**What you have to do**
Set down exactly the lines of the records from the top to the line containing "Maximize the Firebird Examples window"; include both.

::::::::::

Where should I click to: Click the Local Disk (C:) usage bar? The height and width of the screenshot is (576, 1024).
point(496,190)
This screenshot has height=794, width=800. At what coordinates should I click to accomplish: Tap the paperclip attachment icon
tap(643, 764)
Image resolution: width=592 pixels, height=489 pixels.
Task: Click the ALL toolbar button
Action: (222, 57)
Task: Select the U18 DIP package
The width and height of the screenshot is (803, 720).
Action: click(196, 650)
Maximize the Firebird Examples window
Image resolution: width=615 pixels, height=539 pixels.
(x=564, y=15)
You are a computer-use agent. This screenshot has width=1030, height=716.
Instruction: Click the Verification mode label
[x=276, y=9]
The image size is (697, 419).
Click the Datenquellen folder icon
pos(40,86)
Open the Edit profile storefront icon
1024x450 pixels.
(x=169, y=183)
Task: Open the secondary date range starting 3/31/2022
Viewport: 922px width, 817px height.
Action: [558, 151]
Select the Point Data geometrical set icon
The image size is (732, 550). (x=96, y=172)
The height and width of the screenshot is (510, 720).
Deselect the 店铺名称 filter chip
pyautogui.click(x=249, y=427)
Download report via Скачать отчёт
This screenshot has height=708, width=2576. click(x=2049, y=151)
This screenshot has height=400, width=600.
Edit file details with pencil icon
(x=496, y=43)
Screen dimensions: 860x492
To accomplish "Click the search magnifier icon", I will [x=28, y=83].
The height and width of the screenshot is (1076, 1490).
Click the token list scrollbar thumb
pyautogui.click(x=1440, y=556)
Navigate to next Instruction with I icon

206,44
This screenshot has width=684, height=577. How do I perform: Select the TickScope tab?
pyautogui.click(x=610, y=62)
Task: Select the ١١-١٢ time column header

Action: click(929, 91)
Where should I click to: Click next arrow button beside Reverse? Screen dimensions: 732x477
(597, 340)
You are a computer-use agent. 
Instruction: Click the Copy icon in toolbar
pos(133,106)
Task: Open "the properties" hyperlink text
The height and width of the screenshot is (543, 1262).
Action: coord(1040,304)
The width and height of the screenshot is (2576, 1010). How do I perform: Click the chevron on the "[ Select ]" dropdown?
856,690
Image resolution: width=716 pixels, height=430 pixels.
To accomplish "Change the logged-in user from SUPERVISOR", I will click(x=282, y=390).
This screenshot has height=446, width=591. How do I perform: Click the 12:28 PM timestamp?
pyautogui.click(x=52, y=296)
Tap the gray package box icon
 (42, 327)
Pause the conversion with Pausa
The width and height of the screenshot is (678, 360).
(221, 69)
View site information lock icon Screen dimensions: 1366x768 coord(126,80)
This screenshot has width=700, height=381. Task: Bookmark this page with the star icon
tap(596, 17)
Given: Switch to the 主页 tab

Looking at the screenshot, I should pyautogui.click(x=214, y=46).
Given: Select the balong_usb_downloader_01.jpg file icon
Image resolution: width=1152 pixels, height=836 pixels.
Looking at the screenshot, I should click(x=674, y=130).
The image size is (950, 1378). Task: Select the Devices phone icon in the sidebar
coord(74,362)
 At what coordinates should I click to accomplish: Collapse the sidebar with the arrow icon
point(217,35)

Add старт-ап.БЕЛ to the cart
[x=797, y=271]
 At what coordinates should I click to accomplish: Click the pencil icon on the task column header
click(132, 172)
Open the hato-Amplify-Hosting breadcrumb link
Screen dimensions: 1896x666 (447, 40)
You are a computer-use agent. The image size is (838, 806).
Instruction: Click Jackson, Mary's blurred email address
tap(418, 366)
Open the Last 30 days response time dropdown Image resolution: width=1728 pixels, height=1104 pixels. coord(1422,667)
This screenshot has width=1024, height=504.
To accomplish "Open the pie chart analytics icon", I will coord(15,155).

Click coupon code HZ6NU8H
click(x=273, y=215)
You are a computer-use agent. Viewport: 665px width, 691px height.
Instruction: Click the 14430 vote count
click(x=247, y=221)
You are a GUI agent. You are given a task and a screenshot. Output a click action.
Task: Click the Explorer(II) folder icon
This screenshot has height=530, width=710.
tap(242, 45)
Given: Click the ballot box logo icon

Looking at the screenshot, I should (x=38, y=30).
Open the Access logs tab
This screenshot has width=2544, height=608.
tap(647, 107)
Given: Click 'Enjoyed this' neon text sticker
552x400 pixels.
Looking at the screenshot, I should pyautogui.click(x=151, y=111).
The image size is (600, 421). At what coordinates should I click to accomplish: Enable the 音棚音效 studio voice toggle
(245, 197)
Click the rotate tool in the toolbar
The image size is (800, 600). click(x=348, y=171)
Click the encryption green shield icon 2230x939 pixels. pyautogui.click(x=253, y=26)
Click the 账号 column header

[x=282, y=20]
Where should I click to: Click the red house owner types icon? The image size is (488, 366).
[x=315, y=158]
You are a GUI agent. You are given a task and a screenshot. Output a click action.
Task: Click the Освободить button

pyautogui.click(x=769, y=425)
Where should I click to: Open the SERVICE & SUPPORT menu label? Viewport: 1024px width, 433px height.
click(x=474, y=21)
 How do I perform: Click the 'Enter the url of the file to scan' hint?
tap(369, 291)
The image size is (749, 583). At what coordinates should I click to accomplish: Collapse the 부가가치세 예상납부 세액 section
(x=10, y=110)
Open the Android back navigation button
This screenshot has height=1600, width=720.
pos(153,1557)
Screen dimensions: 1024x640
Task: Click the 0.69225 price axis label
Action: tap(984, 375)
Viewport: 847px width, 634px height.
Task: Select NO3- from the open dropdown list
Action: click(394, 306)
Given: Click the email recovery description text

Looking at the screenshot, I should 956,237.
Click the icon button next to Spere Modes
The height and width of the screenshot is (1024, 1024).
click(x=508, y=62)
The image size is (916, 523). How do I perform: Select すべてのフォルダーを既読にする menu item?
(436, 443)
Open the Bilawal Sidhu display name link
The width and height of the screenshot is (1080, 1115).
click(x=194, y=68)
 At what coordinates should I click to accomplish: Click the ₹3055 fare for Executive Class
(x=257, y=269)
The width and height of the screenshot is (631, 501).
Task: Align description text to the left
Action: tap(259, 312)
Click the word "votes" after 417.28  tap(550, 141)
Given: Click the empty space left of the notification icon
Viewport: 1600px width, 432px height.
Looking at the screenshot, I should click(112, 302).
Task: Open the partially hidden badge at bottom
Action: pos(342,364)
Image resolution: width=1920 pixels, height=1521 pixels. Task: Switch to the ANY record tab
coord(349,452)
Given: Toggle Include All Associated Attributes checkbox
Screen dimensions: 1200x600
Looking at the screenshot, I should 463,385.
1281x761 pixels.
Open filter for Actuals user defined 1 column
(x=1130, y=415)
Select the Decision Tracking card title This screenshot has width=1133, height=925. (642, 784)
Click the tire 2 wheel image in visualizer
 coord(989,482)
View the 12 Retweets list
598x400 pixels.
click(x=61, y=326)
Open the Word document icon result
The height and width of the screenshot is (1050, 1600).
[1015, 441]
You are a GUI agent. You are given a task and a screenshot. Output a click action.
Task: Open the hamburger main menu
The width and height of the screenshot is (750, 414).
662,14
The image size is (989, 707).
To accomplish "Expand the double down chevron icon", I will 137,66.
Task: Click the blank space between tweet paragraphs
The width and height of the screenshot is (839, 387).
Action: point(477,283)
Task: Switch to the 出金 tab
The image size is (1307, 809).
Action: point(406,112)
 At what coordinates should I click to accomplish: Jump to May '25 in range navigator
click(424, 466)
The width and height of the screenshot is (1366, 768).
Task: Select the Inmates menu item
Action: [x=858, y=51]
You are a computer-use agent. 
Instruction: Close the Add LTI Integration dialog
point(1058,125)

::::::::::

**Output for this task**
Where should I click to: Click the Local Disk (C:) usage bar? The height and width of the screenshot is (576, 1024).
point(496,190)
This screenshot has height=794, width=800. At what coordinates should I click to accomplish: Tap the paperclip attachment icon
tap(643, 764)
Image resolution: width=592 pixels, height=489 pixels.
Task: Click the ALL toolbar button
Action: (222, 57)
Task: Select the U18 DIP package
The width and height of the screenshot is (803, 720).
Action: click(196, 650)
Maximize the Firebird Examples window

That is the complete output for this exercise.